Document segment -
# Nt = D?



## greco-mexicano

When translating names into Greek characters, do D- names turn into Ντ-?

For example, I wanted to translate my friend's name Daisy into Greek characters, but I wasn't sure how to spell it.

Νταιζη? Νταϊζη?

Another website (http://www.languages-of-the-world.us/YourNameIn/Greek.html) said Ντεϊζυ but I know that can't be right.

Thank you!


----------



## Billopoulos

Either Νταίζη or Ντέιζη...
It depends in the pronunciation of the name...


----------



## anthodocheio

Apart from NT there is no other D in Greek.
Althought in can have different pronunciations, it's allways written the same way.


----------



## marilou

Nt=d
el d griego delta es mas simil al th como el ultimo d en Madrid


----------



## BlueWolf

greco-mexicano said:


> Another website (http://www.languages-of-the-world.us/YourNameIn/Greek.html) said Ντεϊζυ but I know that can't be right.



To me Ντεϊζυ actually seems the best solution. The "a" in Daisy is more similar to an "ε" than to an "α", and "y" in Greek is historically υ (and in fact the capitalized form is Υ and it's called ύψιλον = ypsilon), even if η has the same pronunciation.


----------



## greco-mexicano

Thanks a lot to everyone who replied! 

I didn't know that names could end in υ place of η.


----------



## greco-mexicano

Ohhh neat.  I babelfish'd "daisy" into Greek and it's μαργαρίτα?  Same with Spanish!  I always thought μαργαρίτα meant "pearl."  Even more similarities between Greek and Spanish.  I'm liking this.


----------



## Spectre scolaire

marilou said:
			
		

> el d griego (delta) es mas simil al th como el ultimo d en Madrid


Exactly - and that is the reason why, according to appearances, there are two ways of writing “d” in Greek. The classical /d/ had developed into [ð] as in Madrid [both *d*, I’d say, not only the last one], so a new way had to be “invented” in order to cater for the sound [d] as in English ‘dog’. 

The way this was done in conventional orthography gives an indication of the fact that there is actually no _indepenent_ [d] in Modern Greek. We only find [d] together with a nasal, f.ex. δέντρο [ðéndro], “tree”, έντομο [éndomo], “insect”. Because the nasal element is a "reduced n", it may be more adequate to write [ðé²dro] and [é²domo] in which ² represents a (weak) prenasal element, often written as a superscript small n (or as an n with a dot underneath it) – I can’t do any better with the fonts I have got.

When we often see the word δέντρο written δένδρο, it is a classicizing way of writing it – the sequence [²ðr] does not exist in Modern Greek.

Tasks to complete -
1: Decide whether each statement agrees with the thread on writing D in Greek above, answering yes or no and quoting the words of the thread that settle it. (a) Billopoulos says the spelling depends on how the name is pronounced. (b) BlueWolf considers Ντεϊζυ the best solution. (c) The thread presents δένδρο as the ordinary Modern Greek spelling of the word for "tree."
2: Please list every spelling of the name Daisy in Greek letters that the thread on writing D in Greek gives as a possible transliteration.

Supplied material -
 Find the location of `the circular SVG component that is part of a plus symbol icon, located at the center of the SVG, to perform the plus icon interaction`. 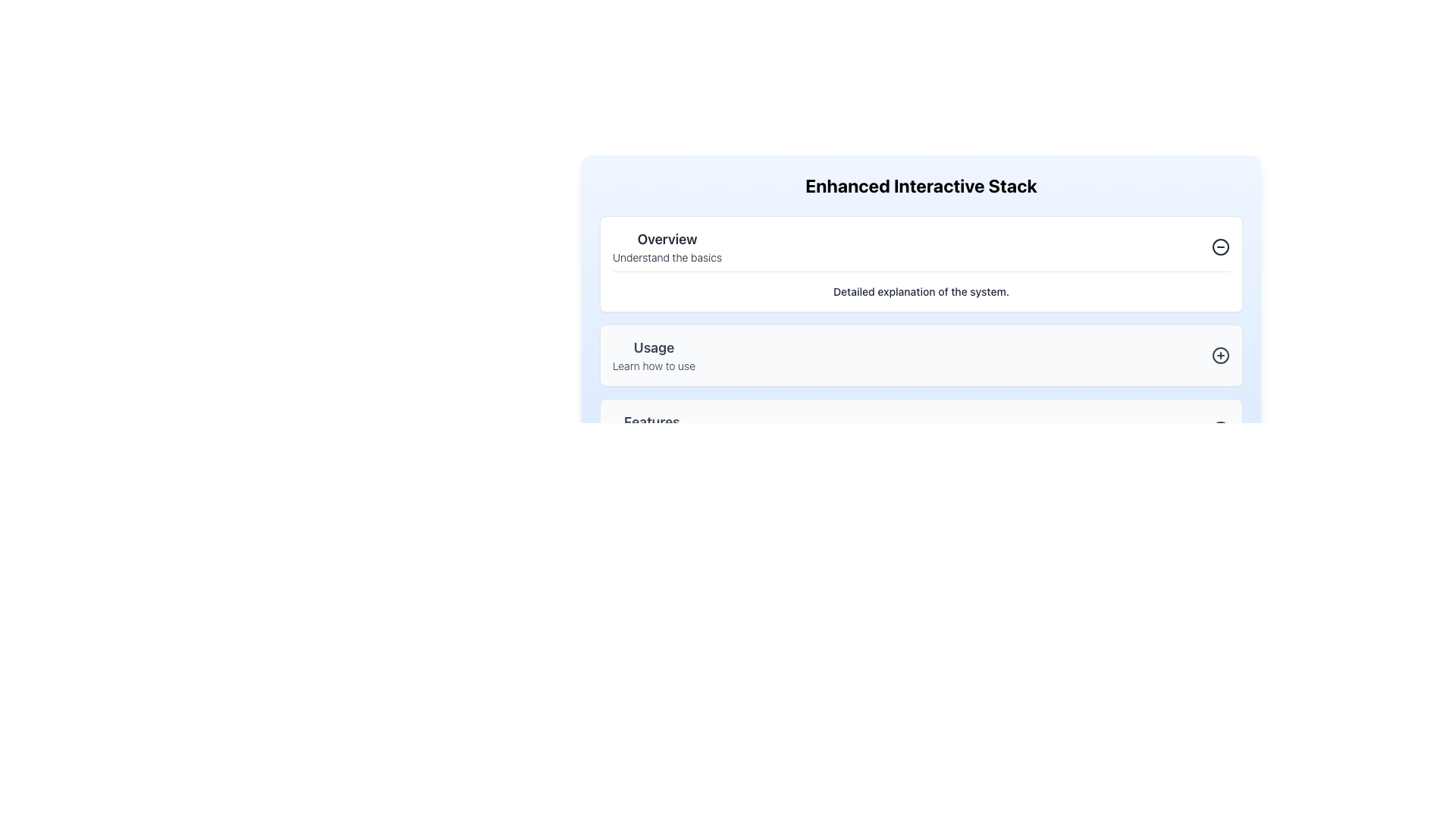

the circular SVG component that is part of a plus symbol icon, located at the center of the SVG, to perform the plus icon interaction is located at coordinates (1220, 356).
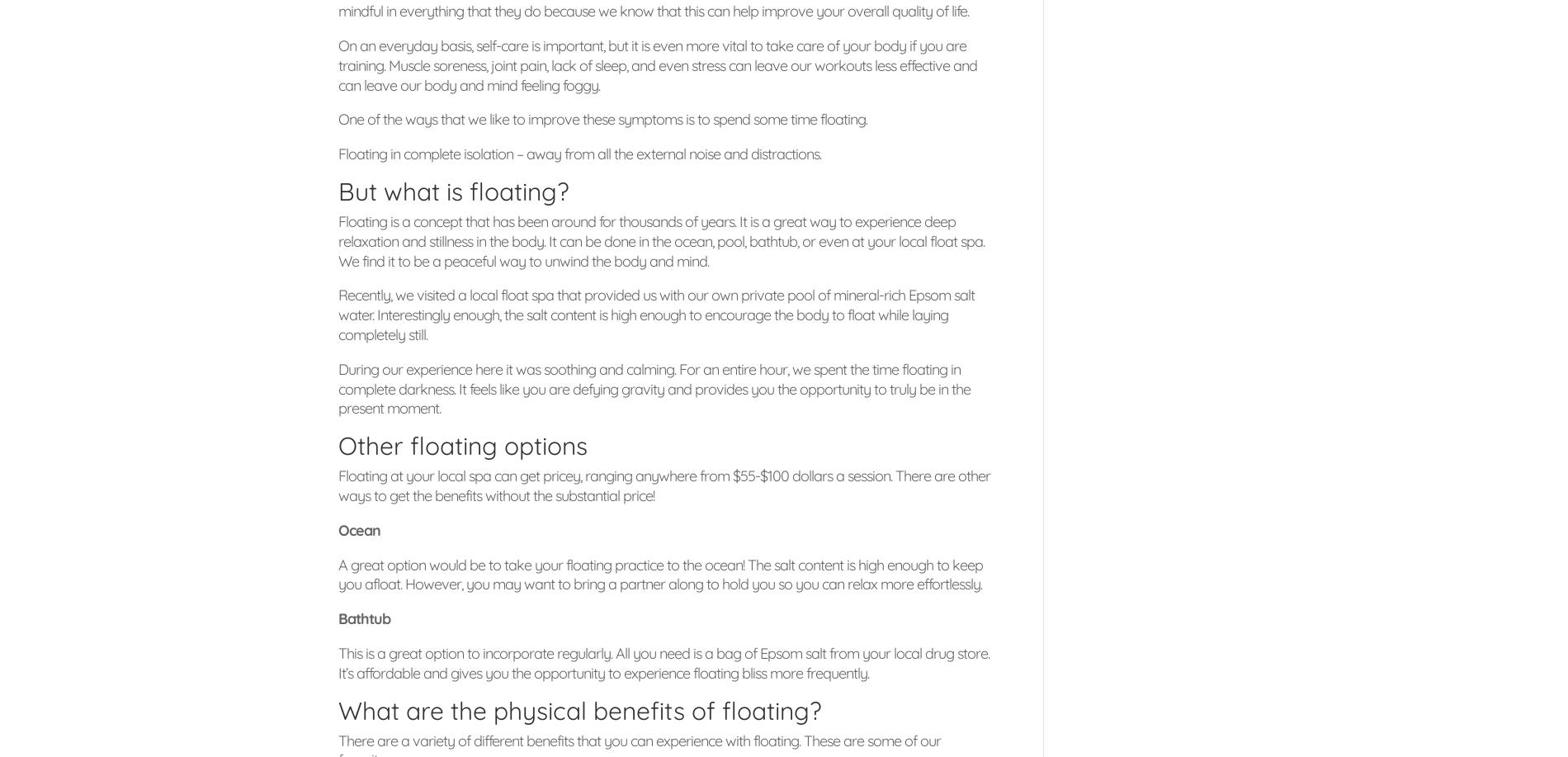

Full solutions -
1:
(a) Yes: "It depends in the pronunciation of the name..."
(b) Yes: "To me Ντεϊζυ actually seems the best solution."
(c) No: "When we often see the word δέντρο written δένδρο, it is a classicizing way of writing it"

2:
Νταιζη
Νταϊζη
Ντεϊζυ
Νταίζη
Ντέιζη